Discussion in 'Writing Discussions' started by Black Dragon, Mar 11, 2018.

  1. Penpilot

    Penpilot Staff Article Team

    Penpilot submitted a new blog post:

    Life Finds a Way — Overcoming Obstacles to Writing
    by John Wong


    Life finds a way. That’s a line from the original Jurassic Park. In some ways it speaks to the robustness of life, how it can persevere and thrive in the most unwelcoming environments and push past all the challenges thrown in its direction. I think that’s a good thing.

    BUT when it comes to writing, I’m not sure that it is.

    In writing, life finds a way to step in front of your progress, to slow you down, to throw you off course, to discourage you in whatever way it can. It catches you between the push-pull of things competing for your time and energy.

    We all have our real life stories and the challenges that come along with them. But, one thing I’ve come to realize is that like life, for me, writing finds a way. I just have to open myself up to the possibilities in front of me and let it in.

    For me, I found the trick wasn’t to fight against what life threw at me, but to work with and within it. If you’d indulge me, I’d like to share with you a glimpse of how I did that. Perhaps, it can help you let your writing find its way.

    In a Perfect World

    It was a little over eight years ago that I decided to put nose to grindstone and finish the novel I’d been fiddling with for the better part of fifteen years, never getting past the first few chapters. I was rumbling along, pushing hard, and rarely falling short of a thousand words a day. On top of that, I’d signed up for...
    Continue reading the Original Blog Post.
  2. Penpilot

    Penpilot Staff Article Team

    There are some who wake up a little earlier and write when they're fresh. Others write during their lunch. I believe this is how Chuck Palahniuk wrote Fight Club.

    For me...

    I have this simple motivator that I used when I was going to school. I find it's basically a mental kick in the can.

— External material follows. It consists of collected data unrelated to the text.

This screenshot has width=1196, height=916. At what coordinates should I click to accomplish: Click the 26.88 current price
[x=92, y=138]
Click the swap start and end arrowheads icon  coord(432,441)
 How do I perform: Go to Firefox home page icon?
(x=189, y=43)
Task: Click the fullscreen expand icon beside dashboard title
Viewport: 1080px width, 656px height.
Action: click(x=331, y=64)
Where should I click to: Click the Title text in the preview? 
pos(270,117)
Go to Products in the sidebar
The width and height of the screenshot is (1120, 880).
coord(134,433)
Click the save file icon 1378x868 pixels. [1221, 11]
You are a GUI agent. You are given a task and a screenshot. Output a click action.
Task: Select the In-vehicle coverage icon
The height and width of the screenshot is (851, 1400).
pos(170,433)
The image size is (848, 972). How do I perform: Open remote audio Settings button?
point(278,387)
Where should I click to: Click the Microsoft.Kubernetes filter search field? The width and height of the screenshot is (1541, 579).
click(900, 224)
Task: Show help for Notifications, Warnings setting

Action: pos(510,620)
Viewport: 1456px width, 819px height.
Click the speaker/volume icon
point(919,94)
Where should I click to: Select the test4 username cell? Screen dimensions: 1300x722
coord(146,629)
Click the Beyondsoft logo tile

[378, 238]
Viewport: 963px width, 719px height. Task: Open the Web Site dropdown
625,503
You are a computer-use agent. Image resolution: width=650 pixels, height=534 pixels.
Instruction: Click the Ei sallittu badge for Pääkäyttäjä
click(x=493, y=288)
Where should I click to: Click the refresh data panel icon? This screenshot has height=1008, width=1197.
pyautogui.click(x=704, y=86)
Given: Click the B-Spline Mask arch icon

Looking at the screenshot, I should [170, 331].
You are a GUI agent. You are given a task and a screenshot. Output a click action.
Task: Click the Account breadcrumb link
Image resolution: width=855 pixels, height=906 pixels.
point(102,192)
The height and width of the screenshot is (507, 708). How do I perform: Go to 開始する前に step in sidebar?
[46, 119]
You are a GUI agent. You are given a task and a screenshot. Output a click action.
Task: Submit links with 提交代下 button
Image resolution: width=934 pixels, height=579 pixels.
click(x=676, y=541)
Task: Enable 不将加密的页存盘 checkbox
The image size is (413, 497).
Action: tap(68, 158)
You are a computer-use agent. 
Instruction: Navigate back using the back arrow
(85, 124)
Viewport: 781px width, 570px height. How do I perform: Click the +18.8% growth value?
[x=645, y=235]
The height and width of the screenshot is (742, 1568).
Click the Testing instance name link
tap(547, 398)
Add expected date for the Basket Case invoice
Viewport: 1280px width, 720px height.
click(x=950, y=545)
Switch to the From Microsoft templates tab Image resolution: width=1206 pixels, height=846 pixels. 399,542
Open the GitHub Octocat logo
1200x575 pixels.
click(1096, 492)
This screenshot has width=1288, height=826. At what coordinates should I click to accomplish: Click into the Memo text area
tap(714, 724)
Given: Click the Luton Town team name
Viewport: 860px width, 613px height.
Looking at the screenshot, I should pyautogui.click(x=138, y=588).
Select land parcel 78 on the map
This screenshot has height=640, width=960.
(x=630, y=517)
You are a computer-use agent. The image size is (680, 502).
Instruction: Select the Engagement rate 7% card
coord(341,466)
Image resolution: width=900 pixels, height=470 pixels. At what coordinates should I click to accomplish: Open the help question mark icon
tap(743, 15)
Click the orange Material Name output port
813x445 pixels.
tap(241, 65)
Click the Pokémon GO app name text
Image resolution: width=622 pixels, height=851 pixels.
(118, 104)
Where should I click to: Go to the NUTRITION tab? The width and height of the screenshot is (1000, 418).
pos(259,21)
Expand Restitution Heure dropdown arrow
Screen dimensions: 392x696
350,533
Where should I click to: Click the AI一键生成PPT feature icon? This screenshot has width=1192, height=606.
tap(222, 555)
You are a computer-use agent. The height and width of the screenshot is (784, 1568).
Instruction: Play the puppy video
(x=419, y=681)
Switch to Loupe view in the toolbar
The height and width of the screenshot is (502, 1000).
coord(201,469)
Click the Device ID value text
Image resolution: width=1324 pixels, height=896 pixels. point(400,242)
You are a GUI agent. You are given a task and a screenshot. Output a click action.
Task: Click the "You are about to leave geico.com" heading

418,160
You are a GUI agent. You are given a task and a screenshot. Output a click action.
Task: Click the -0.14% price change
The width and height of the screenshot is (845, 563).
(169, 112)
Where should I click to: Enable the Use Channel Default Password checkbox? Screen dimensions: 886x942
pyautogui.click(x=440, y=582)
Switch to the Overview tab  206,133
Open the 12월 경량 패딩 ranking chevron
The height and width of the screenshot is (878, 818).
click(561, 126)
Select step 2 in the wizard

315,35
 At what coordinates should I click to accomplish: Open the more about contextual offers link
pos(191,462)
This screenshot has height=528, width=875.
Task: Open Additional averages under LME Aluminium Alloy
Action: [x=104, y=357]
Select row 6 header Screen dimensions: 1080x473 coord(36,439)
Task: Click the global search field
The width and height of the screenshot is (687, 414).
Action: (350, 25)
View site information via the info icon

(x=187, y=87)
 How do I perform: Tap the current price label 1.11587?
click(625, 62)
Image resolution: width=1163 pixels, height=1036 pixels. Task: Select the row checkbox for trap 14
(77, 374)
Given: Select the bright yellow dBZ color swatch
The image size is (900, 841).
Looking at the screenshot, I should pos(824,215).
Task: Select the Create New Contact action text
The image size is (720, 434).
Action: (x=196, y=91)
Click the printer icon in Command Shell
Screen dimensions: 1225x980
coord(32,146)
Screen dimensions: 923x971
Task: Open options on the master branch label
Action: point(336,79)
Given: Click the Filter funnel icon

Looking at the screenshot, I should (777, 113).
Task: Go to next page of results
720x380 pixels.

    When things got tough around exam time and I was tempted to just say screw it all and jump back into bed, I would ask myself one question. Are you serious about this or not?

    If I'm not then I might as well go do something else because I'm wasting my time. If I am serious about it, then I should take a breath and focus on getting the work done. Because, every second I don't procrastinate, is another second I can spend on doing something else after the work is done.

    Now when it comes to writing, it comes down to the question, do I want to write or not? So, it comes down to the same basic choices. I can walk away and do something else or I can write.

    If I walk there's no guilt, no beating myself up, because really, there are no consequences. There's no writing police waiting to punish me. There's just me and the choices I make and have to live with. No right or wrong to it.

    I want to write, I want to tell a story, so I sit down do it.


    Honestly, some days, I need a breather and don't write a lick. But, I've come to realize it's about making steady progress. Whether that's large leaps or small steps, it doesn't matter as long as it's consistent.

    I try to establish consistent writing times, and then I fit in what I can during those times. When I do that, I find everything else takes care of itself.

    I used to get intimidated by the large word counts in novels, and it used to feel overwhelming. Where the heck was I going to find the time to put down all those words?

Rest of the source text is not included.